Yes we would, because we need to know what that resistor is when it's in a PCB. We can't measure it because it may be in parallel with other resistors.

> Hence why I would expect you could still locate resistors with blue bands.

Can you identify what the colours of this image should be? (Ignoring the massive clue in the filename.) :-p

(https://en.wikipedia.org/wiki/File:Rainbow_Deuteranopia.svg)

That's for a severe form of the most common form of color-blindnes.

(https://en.wikipedia.org/wiki/Color_blindness#Classification)



Yes we would, because we need to know what that resistor is when it's in a PCB

Why couldn't we just label the resistor with silkscreen? We already decided labeling their drawer was better than labeling the resistor, so why not apply the same to the PCB? Easier to read silkscreen than color bands anyway, right?

Can you identify what the colours of this image should be

I said blue. Notice the blue is quite easy to spot in the image you linked. Of course it would still be a pain to try to find the 10k resistors by color, yes, I know that. But at least the color bands wouldn't be totally worthless.


> Why couldn't we just label the resistor with silkscreen? We already decided labeling their drawer was better than labeling the resistor, so why not apply the same to the PCB? Easier to read silkscreen than color bands anyway, right?
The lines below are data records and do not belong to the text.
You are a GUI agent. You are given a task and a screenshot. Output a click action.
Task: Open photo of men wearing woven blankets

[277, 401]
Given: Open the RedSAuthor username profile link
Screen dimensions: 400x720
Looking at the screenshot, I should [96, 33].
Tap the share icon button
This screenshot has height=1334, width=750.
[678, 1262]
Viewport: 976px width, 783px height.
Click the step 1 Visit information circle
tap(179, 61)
Some resistors are labelled with silkscreen. Those resistors are expensive 1%, 0.1%, or 0.01%.

For run of the mill resistors it's cheaper to use colour coding. Also, when assembling a PCB it's good practice to keep the codes visible. That takes extra time for human operators. I don't know how machines do it for conventional components.
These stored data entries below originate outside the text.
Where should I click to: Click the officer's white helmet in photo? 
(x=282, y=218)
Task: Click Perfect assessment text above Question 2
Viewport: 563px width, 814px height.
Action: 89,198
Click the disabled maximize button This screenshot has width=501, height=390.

Labelling the PCB is important. There's a space marked R1, and a parts list telling us what R1 should be. There's a resistor in that space. How do we know what that resistor is? We read the color code, or the marking on the device.

There could have been a mistake at the resistor making factory, so we have a goods-in inspector who does some checking of the goods coming into the factory, and we buy from quality vendors and quality manufacturers. We hope the ISO 900x accreditation means something; we hope the certificates of conformity mean something.